Content starts
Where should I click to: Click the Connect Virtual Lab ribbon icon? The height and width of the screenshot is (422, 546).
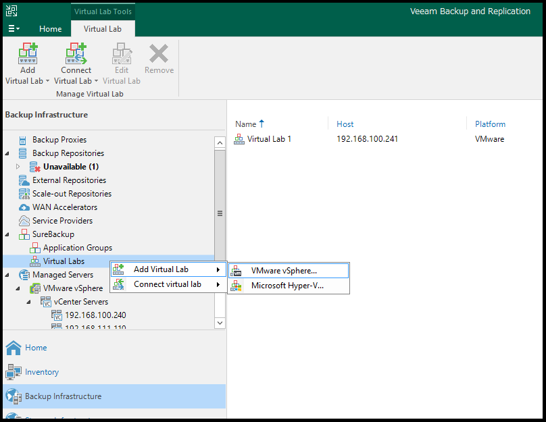point(76,53)
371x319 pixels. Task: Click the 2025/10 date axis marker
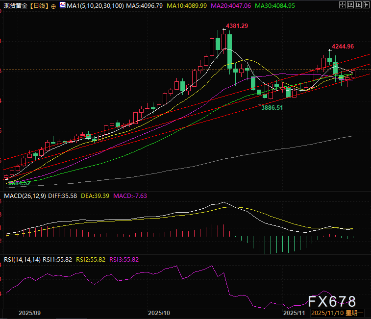click(158, 312)
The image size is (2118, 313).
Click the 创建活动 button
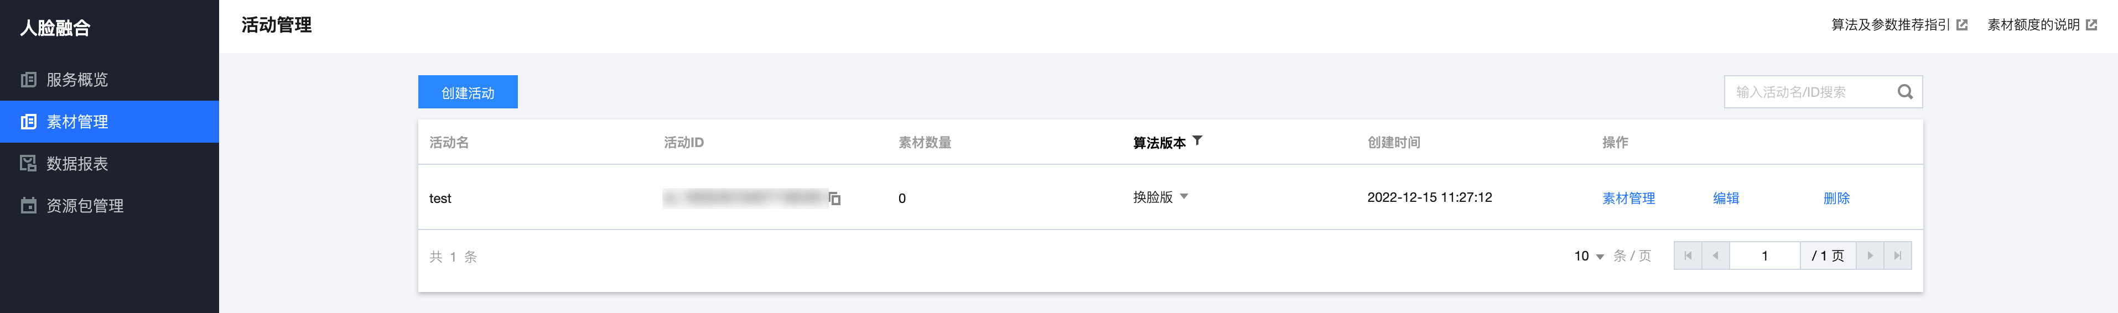468,92
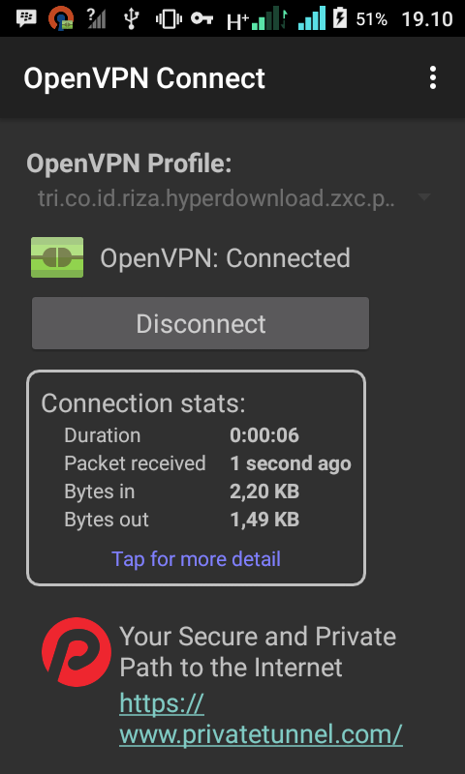The width and height of the screenshot is (465, 774).
Task: Tap the OpenVPN Connect title
Action: 144,78
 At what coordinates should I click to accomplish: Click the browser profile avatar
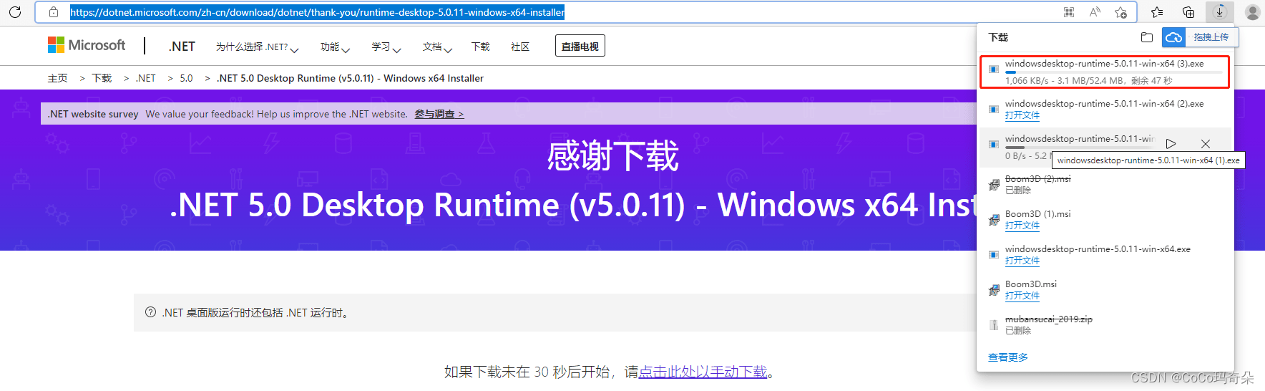(1252, 12)
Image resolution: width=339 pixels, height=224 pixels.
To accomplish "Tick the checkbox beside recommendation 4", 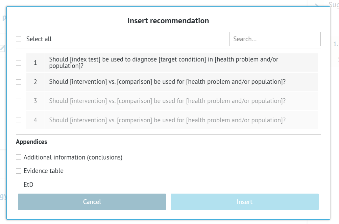I will coord(19,120).
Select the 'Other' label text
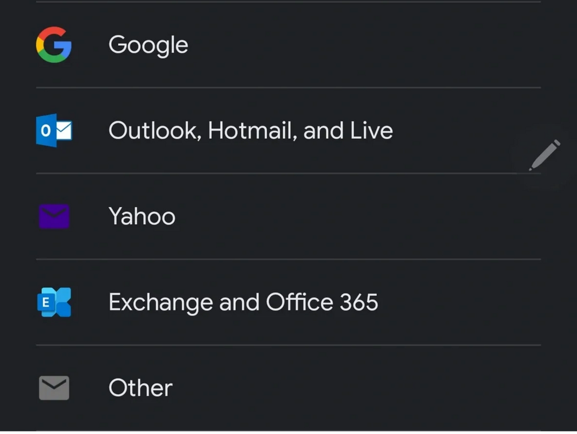Viewport: 577px width, 434px height. click(x=140, y=388)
Content ends
**Exercise**: Every line above from the one with "371x319 pixels. Task: Click" down to the one with "Image resolution: width=339" must be written out exactly, and no picture may appear.

**Task response**:
371x319 pixels. Task: Click the 2025/10 date axis marker
click(158, 312)
The image size is (2118, 313).
Click the 创建活动 button
468,92
The width and height of the screenshot is (465, 774).
Task: Tap the OpenVPN Connect title
Action: 144,78
 At what coordinates should I click to accomplish: Click the browser profile avatar
(1252, 12)
Image resolution: width=339 pixels, height=224 pixels.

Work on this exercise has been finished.